_WHAT YOU WILL DO:_ Print exactly the lines from the one containing "[Facebook] (1194, 18)" through the last line of the listing, both included.

_DATA TO PROCESS:_

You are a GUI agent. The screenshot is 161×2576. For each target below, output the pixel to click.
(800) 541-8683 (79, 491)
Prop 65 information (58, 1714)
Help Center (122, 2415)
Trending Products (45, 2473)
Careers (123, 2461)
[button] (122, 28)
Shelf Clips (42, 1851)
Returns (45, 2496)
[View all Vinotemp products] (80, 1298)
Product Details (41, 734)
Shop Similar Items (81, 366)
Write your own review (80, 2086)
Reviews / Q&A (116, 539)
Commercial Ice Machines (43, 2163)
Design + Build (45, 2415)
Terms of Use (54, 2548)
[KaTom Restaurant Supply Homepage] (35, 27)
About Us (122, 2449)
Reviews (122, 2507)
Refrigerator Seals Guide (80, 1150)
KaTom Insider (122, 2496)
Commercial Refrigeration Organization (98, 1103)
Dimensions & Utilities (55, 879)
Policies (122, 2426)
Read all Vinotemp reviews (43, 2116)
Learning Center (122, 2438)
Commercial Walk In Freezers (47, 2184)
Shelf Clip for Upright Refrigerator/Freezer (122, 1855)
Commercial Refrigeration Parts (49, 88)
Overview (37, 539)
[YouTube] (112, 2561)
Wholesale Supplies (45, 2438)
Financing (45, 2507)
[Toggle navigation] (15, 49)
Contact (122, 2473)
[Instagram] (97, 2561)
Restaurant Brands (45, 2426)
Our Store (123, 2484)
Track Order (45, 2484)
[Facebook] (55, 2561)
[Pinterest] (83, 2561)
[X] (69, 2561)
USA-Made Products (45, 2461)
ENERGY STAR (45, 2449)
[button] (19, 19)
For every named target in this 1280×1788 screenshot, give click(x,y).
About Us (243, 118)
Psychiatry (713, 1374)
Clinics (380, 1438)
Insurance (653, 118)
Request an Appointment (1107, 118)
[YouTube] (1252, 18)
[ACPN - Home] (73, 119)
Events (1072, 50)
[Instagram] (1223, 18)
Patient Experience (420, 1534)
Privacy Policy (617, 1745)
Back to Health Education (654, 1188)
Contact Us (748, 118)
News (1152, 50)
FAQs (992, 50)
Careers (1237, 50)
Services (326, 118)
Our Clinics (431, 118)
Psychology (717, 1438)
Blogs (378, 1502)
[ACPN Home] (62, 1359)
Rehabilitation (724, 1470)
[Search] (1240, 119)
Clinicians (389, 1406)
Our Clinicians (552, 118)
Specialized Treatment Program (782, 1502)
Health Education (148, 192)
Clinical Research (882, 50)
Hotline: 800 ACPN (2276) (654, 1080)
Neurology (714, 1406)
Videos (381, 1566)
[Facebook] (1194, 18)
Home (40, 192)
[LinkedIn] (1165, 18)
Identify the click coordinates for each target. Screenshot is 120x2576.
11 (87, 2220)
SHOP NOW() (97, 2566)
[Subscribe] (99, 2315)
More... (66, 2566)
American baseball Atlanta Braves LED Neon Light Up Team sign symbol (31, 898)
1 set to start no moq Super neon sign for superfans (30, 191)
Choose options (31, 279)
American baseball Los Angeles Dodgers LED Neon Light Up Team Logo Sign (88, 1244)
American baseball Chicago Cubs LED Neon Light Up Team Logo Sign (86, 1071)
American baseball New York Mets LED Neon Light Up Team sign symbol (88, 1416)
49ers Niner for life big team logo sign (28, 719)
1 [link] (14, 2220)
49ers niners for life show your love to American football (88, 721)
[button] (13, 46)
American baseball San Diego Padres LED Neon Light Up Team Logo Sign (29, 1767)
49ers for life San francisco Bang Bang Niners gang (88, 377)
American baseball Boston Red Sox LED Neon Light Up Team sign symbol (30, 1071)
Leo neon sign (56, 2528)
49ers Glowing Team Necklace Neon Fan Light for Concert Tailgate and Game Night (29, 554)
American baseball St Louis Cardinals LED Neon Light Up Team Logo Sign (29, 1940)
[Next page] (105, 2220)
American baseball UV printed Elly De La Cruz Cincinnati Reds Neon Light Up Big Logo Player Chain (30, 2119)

_TASK RESULT:_
[Facebook] (1194, 18)
Home (40, 192)
[LinkedIn] (1165, 18)
Identify the click coordinates for each target. Screenshot is 120x2576.
11 (87, 2220)
SHOP NOW() (97, 2566)
[Subscribe] (99, 2315)
More... (66, 2566)
American baseball Atlanta Braves LED Neon Light Up Team sign symbol (31, 898)
1 set to start no moq Super neon sign for superfans (30, 191)
Choose options (31, 279)
American baseball Los Angeles Dodgers LED Neon Light Up Team Logo Sign (88, 1244)
American baseball Chicago Cubs LED Neon Light Up Team Logo Sign (86, 1071)
American baseball New York Mets LED Neon Light Up Team sign symbol (88, 1416)
49ers Niner for life big team logo sign (28, 719)
1 [link] (14, 2220)
49ers niners for life show your love to American football (88, 721)
[button] (13, 46)
American baseball San Diego Padres LED Neon Light Up Team Logo Sign (29, 1767)
49ers for life San francisco Bang Bang Niners gang (88, 377)
American baseball Boston Red Sox LED Neon Light Up Team sign symbol (30, 1071)
Leo neon sign (56, 2528)
49ers Glowing Team Necklace Neon Fan Light for Concert Tailgate and Game Night (29, 554)
American baseball St Louis Cardinals LED Neon Light Up Team Logo Sign (29, 1940)
[Next page] (105, 2220)
American baseball UV printed Elly De La Cruz Cincinnati Reds Neon Light Up Big Logo Player Chain (30, 2119)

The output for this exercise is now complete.